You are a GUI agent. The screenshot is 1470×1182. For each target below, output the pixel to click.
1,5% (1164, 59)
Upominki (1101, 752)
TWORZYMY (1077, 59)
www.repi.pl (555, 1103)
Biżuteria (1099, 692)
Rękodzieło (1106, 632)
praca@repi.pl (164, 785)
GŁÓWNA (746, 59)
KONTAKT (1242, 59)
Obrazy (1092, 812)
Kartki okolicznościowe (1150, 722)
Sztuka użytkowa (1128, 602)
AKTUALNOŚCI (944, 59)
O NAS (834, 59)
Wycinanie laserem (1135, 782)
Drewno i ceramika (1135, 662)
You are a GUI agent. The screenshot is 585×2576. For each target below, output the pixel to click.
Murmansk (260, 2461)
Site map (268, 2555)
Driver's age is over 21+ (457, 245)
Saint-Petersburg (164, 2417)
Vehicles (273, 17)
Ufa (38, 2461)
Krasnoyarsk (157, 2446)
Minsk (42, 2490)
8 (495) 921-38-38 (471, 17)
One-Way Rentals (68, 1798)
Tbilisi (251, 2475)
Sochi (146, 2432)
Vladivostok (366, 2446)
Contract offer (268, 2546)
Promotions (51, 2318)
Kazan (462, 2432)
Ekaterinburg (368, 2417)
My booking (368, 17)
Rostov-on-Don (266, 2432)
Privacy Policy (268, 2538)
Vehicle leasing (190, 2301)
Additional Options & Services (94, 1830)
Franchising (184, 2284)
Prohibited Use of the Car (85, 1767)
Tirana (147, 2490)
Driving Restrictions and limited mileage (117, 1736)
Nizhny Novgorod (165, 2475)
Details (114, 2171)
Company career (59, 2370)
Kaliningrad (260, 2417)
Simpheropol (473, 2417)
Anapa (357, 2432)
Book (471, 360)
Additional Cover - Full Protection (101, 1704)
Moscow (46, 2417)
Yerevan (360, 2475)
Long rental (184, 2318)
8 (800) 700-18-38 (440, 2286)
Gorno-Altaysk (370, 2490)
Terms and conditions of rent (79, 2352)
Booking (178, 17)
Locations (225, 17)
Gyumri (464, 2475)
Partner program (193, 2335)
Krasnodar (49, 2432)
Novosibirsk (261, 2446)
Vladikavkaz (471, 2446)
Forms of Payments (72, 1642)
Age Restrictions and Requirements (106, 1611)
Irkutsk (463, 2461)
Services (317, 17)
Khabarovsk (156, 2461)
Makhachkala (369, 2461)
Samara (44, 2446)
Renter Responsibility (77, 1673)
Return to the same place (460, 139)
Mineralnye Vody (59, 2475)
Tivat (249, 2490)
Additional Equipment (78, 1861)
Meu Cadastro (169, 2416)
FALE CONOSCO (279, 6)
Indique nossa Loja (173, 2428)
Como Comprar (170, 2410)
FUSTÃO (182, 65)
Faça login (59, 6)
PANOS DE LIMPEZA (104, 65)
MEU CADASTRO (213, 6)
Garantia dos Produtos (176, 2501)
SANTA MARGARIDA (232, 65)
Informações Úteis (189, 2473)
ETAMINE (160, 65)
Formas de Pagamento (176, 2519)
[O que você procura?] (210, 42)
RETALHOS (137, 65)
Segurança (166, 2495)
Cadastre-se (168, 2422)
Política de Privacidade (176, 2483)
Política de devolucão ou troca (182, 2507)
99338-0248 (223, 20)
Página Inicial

··········

Please print the material above exactly as it appears, from its first line through the line containing "Kartki okolicznościowe (1150, 722)", inclusive, and stop there.

You are a GUI agent. The screenshot is 1470×1182. For each target below, output the pixel to click.
1,5% (1164, 59)
Upominki (1101, 752)
TWORZYMY (1077, 59)
www.repi.pl (555, 1103)
Biżuteria (1099, 692)
Rękodzieło (1106, 632)
praca@repi.pl (164, 785)
GŁÓWNA (746, 59)
KONTAKT (1242, 59)
Obrazy (1092, 812)
Kartki okolicznościowe (1150, 722)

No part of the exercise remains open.